§ Job item: Rewrite the listing, beginning at its first line and stopping after the line containing "pyautogui.click(x=384, y=255)", with every "height" swapped for "h" and nothing else changed.

-------

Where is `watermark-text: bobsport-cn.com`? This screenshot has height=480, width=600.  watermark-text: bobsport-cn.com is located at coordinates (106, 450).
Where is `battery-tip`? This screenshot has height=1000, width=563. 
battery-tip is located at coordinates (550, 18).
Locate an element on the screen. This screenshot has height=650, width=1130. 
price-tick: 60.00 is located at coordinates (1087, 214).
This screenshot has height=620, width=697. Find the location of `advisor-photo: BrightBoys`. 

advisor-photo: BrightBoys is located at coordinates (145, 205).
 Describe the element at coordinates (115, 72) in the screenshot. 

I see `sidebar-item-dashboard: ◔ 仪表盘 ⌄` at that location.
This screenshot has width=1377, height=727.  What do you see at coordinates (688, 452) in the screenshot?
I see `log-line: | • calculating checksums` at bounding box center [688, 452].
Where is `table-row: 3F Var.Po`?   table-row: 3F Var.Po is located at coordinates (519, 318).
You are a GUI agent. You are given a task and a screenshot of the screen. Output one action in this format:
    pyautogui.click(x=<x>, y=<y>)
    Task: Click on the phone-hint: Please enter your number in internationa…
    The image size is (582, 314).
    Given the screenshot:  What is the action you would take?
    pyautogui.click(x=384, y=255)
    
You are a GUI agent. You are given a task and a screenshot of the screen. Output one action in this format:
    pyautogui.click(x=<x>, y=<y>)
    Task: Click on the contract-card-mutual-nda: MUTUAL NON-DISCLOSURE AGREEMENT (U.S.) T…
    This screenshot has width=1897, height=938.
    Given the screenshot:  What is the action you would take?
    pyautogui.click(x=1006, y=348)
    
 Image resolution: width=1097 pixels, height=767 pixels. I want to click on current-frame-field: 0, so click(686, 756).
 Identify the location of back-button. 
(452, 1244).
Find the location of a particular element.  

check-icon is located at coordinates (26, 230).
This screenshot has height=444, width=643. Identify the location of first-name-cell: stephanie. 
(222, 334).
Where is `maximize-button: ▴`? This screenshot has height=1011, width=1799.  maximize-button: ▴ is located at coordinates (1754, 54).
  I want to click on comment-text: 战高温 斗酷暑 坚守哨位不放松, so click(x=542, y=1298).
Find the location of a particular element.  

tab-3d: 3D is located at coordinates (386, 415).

-------

§ Answer to the problem:
Where is `watermark-text: bobsport-cn.com`? This screenshot has h=480, width=600.  watermark-text: bobsport-cn.com is located at coordinates (106, 450).
Where is `battery-tip`? This screenshot has h=1000, width=563. 
battery-tip is located at coordinates (550, 18).
Locate an element on the screen. This screenshot has h=650, width=1130. 
price-tick: 60.00 is located at coordinates (1087, 214).
This screenshot has h=620, width=697. Find the location of `advisor-photo: BrightBoys`. 

advisor-photo: BrightBoys is located at coordinates (145, 205).
 Describe the element at coordinates (115, 72) in the screenshot. 

I see `sidebar-item-dashboard: ◔ 仪表盘 ⌄` at that location.
This screenshot has width=1377, h=727.  What do you see at coordinates (688, 452) in the screenshot?
I see `log-line: | • calculating checksums` at bounding box center [688, 452].
Where is `table-row: 3F Var.Po`?   table-row: 3F Var.Po is located at coordinates (519, 318).
You are a GUI agent. You are given a task and a screenshot of the screen. Output one action in this format:
    pyautogui.click(x=<x>, y=<y>)
    Task: Click on the phone-hint: Please enter your number in internationa…
    The image size is (582, 314).
    Given the screenshot:  What is the action you would take?
    pyautogui.click(x=384, y=255)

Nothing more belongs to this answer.